### RECORDED DATA
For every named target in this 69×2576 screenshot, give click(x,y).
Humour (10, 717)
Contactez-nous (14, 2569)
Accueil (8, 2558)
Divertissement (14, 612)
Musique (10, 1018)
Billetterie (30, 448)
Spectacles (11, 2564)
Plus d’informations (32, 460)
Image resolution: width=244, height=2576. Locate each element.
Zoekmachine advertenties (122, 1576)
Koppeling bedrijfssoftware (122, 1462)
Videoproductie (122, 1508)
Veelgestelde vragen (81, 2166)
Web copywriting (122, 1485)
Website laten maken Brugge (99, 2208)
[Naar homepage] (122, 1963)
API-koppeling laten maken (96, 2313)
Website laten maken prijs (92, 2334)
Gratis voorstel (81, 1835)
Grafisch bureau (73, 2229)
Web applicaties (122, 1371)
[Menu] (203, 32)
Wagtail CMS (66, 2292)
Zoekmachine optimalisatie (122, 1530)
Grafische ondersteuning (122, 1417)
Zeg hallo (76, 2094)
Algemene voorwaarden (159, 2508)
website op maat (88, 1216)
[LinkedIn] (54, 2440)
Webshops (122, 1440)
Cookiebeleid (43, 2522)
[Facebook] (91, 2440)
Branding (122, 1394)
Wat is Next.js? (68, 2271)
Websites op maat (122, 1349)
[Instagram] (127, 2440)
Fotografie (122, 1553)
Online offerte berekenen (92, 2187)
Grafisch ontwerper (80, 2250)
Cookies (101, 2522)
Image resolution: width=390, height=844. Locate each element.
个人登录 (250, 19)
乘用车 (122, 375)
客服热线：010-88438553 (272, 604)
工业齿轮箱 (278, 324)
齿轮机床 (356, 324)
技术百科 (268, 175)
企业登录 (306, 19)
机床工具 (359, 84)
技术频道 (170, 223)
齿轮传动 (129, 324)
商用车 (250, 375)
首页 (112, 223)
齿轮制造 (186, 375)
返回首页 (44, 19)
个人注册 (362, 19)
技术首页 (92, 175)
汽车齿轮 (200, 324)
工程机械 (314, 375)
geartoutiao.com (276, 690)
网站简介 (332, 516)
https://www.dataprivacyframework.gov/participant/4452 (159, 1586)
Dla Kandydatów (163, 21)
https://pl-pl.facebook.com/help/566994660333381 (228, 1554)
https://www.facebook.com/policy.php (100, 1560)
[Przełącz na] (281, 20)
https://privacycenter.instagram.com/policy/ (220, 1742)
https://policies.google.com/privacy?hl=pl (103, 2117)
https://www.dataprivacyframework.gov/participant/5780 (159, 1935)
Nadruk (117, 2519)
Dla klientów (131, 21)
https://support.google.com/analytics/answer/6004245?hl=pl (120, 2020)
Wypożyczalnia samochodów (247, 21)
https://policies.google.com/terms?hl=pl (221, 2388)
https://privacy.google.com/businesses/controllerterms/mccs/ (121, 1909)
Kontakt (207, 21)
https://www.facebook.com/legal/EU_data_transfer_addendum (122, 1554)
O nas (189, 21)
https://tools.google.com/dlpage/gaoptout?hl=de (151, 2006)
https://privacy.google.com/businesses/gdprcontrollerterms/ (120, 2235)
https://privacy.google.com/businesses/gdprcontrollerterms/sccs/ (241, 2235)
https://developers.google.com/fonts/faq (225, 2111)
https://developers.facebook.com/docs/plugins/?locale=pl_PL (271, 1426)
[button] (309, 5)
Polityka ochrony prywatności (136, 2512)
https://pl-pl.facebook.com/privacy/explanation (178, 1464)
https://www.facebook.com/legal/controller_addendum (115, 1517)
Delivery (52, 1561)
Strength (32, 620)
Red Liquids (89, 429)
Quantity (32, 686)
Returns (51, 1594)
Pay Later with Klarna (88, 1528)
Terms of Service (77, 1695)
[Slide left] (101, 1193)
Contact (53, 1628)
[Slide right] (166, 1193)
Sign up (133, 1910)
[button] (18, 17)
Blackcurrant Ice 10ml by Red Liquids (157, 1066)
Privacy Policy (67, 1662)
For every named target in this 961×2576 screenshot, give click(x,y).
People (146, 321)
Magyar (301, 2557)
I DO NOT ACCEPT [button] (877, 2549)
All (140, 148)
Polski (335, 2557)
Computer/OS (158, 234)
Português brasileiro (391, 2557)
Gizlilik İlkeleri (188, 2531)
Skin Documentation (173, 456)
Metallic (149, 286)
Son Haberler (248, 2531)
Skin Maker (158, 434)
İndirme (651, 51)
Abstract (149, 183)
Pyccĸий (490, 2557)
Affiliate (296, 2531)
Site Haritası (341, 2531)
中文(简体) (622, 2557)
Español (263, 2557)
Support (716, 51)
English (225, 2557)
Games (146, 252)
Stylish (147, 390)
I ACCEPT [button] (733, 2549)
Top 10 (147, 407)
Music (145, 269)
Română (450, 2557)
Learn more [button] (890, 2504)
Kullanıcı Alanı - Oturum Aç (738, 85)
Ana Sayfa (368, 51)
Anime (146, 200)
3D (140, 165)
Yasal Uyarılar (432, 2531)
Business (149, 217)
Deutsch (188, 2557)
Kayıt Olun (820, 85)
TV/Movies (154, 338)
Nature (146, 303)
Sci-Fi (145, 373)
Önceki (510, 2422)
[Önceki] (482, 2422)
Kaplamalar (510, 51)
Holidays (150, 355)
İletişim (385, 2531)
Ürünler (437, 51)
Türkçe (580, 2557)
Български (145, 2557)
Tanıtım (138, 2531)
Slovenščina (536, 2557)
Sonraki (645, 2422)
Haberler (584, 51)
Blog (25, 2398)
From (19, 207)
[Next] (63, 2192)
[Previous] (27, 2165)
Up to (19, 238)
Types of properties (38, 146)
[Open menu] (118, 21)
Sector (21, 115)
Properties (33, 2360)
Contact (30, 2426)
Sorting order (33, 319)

### PROBLEM DETAILS
Sift the material for lines that include the word "Liquids", and copy each one.

### TASK ANSWER
Red Liquids (89, 429)
Blackcurrant Ice 10ml by Red Liquids (157, 1066)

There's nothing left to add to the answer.